- [Verilen Metin]:
Yeşil Otel

Çeşitli kaynaklarda doğa dostu otel, çevre dostu otel, ekolojik otel gibi anlam bakımından benzer terimler ile de ifade edilebilen yeşil oteller, genel anlamda sürdürülebilir işletmecilik yaklaşımı ile yönetilmektedir. Yeşil otel işletmeleri, henüz tasarım aşamasında mimari planların ve projelerin sürdürülebilir anlayış ile tasarlandığı, inşaat ve peyzaj düzenlemeleri aşamasında iklim ve coğrafi özelliklere uygun malzeme ve materyallerin kullanıldığı, işletme aşamasında ise karbon ayak izini azaltmak için tüketilen su ve enerjide tasarruf sağlanması, katı atıkların azaltılması, geri dönüşüm ve yeniden kullanım uygulamalarına önem verilmesi, çalışanlar ve misafirler başta olmak üzere faaliyet gösterdiği yöre insanında çevre farkındalığı oluşturacak eğitimlerin verilmesi gibi uygulamalara da öncülük etmektedir.

Turizm sektörü içerisinde özellikle kuruluş yeri bakımından doğal çevreyle doğrudan ilişkili olan otel işletmelerinde, misafir odaları, genel alanlar ve çamaşırhanede kullanılan kimyasal temizlik malzemelerinin miktarı ile yiyecek-içecek üretimi ve yine çamaşırhane, havuzlar, bahçe bakımı gibi alanlarda kullanılan su ve enerji tüketimi oldukça fazladır. 2009 ile 2013 yılları arasında, 160 ülkenin küresel karbon akışının incelendiği oldukça kapsamlı bir araştırmada, turizm sektörünün küresel karbon salınımına yaklaşık yüzde 8 oranında etki ettiği bildirilmektedir. Diğer taraftan, Birleşmiş Milletler Dünya Turizm Örgütü, Birleşmiş Milletler Kalkınma Programı ve Dünya Meteoroloji Örgütü tarafından açıklanan raporlarda ise, turizm sektöründeki karbon salınımının yüzde 21’inden otel işletmelerinin sorumlu olduğu belirtilmekte ve bu oranın 2035 yılında yüzde 25 seviyelerine çıkacağı öngörülmektedir. Dolayısıyla, otel işletmelerinin çevresel sorumlulukları günümüzde göz ardı edilemez boyuttadır.

- [Yapılacak İşler]:
[a] Yeşil otel metnine göre aşağıdaki soruları yanıtlayın:
(i) Yeşil oteller için anlamca benzer hangi terimler kullanılabilmektedir?
(ii) 160 ülkeyi kapsayan araştırmaya göre turizm sektörü küresel karbon salınımına yaklaşık yüzde kaç oranında etki etmektedir?
(iii) Otel işletmelerinin turizm sektöründeki karbon salınımı payının 2035 yılında hangi seviyeye çıkacağı öngörülmektedir?
[b] Yeşil otel metnindeki "Çeşitli kaynaklarda doğa" ifadesinden "da öncülük etmektedir." ifadesine kadar olan bölümü, "misafirler" sözcüğünü "konuklar" ile değiştirerek yeniden yazın.
Listenin bu çalışmayla hiçbir ilgisi yoktur.

- [Veri Alıntıları]:

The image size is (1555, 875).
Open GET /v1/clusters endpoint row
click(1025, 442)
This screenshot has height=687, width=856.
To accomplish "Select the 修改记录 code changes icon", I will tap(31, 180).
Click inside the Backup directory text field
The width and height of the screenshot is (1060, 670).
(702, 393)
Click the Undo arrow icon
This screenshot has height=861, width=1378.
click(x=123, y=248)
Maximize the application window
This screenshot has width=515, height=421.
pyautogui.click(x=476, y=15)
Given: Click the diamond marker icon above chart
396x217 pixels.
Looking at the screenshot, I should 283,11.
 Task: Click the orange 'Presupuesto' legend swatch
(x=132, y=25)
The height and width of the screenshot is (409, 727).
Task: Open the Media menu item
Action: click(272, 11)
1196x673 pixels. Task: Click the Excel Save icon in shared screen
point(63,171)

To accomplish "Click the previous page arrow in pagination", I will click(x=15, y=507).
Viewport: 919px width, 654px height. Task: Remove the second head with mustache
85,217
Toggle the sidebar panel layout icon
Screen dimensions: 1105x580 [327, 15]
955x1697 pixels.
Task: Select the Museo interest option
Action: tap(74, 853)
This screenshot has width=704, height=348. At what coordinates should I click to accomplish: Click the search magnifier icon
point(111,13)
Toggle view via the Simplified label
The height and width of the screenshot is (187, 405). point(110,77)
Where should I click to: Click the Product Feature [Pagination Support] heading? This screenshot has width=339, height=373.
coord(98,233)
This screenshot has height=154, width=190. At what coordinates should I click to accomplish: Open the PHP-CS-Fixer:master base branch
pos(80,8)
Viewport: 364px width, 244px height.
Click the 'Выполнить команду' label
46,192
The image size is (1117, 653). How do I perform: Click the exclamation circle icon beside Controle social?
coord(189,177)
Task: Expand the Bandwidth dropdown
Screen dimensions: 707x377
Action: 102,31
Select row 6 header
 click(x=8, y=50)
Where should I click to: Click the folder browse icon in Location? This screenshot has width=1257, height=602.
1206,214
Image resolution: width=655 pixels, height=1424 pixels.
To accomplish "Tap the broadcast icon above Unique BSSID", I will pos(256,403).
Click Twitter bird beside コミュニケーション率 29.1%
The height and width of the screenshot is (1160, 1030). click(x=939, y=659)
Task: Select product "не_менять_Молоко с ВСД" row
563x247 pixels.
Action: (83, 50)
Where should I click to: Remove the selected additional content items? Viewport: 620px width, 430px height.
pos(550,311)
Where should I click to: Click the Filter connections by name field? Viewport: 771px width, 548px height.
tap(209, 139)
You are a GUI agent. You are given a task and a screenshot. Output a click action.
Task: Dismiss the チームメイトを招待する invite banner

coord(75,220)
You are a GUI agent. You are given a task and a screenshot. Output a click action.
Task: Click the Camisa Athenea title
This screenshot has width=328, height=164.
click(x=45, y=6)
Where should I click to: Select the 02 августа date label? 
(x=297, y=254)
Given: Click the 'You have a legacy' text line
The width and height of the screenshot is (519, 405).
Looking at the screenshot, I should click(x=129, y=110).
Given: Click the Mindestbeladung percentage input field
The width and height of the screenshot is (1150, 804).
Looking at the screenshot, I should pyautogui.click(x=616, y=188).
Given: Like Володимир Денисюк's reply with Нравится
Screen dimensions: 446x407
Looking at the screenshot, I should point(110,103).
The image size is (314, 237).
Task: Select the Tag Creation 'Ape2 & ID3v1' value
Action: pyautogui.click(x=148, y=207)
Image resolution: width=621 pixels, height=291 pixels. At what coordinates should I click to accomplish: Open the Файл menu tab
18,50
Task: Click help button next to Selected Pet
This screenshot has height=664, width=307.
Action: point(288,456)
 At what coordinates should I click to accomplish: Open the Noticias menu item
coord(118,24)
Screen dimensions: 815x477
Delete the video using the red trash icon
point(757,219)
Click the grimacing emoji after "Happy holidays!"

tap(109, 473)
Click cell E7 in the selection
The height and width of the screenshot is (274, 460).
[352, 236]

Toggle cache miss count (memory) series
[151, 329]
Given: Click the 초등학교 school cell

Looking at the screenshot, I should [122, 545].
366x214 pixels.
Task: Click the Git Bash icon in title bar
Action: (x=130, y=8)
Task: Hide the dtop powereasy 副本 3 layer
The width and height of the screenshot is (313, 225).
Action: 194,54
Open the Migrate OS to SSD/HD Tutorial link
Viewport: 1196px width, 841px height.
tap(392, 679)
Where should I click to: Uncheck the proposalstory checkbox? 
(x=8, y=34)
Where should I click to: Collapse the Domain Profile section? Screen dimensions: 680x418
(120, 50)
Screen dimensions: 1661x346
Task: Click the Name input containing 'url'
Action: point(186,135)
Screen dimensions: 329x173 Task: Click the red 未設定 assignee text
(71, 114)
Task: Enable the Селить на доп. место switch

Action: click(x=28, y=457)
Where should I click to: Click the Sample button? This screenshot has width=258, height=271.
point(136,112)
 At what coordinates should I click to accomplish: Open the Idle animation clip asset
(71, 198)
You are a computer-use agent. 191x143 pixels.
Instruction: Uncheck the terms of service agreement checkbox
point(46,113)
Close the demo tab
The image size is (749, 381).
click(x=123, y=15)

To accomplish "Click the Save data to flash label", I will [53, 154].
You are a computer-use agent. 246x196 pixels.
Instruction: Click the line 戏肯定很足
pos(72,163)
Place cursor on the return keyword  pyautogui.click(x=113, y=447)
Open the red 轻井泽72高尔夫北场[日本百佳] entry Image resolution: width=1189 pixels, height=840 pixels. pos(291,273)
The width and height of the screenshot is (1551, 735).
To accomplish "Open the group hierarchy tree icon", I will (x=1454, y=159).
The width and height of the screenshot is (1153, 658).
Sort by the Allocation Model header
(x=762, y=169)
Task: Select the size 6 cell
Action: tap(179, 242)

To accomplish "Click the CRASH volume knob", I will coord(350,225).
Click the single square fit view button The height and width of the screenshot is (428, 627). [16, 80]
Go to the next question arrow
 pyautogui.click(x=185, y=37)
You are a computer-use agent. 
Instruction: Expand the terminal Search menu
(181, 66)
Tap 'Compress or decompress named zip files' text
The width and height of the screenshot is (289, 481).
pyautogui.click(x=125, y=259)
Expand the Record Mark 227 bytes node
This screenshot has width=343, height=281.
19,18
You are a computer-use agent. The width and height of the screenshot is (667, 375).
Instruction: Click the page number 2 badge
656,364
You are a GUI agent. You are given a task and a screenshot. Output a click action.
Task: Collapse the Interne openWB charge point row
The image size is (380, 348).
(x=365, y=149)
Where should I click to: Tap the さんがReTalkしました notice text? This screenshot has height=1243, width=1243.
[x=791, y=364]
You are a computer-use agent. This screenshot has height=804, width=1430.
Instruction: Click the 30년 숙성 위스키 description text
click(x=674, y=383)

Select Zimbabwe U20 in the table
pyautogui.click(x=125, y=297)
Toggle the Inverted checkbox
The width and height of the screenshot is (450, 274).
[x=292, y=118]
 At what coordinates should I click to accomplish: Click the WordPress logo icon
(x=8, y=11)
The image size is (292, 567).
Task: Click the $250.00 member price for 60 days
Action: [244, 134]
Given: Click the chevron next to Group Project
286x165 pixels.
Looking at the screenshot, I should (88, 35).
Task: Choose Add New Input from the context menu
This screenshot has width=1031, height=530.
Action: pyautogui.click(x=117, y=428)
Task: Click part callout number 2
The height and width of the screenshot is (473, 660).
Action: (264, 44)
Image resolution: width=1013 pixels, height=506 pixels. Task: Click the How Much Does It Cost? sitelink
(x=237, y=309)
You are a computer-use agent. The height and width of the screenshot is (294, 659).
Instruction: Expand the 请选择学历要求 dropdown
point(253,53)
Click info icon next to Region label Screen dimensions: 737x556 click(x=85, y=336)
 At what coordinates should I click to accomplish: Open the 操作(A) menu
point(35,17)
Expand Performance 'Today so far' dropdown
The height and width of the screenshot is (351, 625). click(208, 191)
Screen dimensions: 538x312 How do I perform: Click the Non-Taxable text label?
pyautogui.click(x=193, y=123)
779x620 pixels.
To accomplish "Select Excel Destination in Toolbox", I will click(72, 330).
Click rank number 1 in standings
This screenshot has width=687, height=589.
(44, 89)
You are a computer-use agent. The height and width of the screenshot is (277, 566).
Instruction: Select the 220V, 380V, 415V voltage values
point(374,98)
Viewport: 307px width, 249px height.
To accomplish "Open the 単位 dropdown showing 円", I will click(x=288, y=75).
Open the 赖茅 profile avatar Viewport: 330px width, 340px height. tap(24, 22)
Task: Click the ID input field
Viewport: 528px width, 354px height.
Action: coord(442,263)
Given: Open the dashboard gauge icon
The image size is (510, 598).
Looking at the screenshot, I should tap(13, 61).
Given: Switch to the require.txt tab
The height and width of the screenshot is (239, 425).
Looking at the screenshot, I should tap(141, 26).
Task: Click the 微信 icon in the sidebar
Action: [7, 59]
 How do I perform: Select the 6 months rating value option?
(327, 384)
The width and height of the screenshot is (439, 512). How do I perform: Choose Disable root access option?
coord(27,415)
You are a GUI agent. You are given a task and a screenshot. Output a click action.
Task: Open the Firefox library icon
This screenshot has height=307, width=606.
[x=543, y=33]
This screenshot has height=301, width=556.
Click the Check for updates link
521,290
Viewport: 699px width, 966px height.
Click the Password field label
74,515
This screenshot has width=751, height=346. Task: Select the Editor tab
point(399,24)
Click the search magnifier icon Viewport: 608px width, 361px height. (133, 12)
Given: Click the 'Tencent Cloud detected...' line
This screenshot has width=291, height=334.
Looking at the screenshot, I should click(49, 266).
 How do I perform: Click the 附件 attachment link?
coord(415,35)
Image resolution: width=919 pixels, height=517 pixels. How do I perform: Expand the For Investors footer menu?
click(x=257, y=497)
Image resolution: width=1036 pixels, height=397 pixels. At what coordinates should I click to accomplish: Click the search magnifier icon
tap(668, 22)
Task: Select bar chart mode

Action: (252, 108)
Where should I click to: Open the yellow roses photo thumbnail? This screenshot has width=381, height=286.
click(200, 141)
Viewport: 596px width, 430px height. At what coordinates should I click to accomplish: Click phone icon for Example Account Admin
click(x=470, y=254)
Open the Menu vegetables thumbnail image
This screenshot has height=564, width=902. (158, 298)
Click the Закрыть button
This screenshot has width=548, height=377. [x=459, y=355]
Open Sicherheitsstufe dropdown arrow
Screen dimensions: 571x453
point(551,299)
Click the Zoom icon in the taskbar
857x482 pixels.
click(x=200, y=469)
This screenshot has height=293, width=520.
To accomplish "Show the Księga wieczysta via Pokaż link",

- [Alıştırma Yanıtları]:
[a]
(i) Doğa dostu otel, çevre dostu otel ve ekolojik otel.
(ii) Yaklaşık yüzde 8.
(iii) Yüzde 25 seviyelerine.

[b]
Çeşitli kaynaklarda doğa dostu otel, çevre dostu otel, ekolojik otel gibi anlam bakımından benzer terimler ile de ifade edilebilen yeşil oteller, genel anlamda sürdürülebilir işletmecilik yaklaşımı ile yönetilmektedir. Yeşil otel işletmeleri, henüz tasarım aşamasında mimari planların ve projelerin sürdürülebilir anlayış ile tasarlandığı, inşaat ve peyzaj düzenlemeleri aşamasında iklim ve coğrafi özelliklere uygun malzeme ve materyallerin kullanıldığı, işletme aşamasında ise karbon ayak izini azaltmak için tüketilen su ve enerjide tasarruf sağlanması, katı atıkların azaltılması, geri dönüşüm ve yeniden kullanım uygulamalarına önem verilmesi, çalışanlar ve konuklar başta olmak üzere faaliyet gösterdiği yöre insanında çevre farkındalığı oluşturacak eğitimlerin verilmesi gibi uygulamalara da öncülük etmektedir.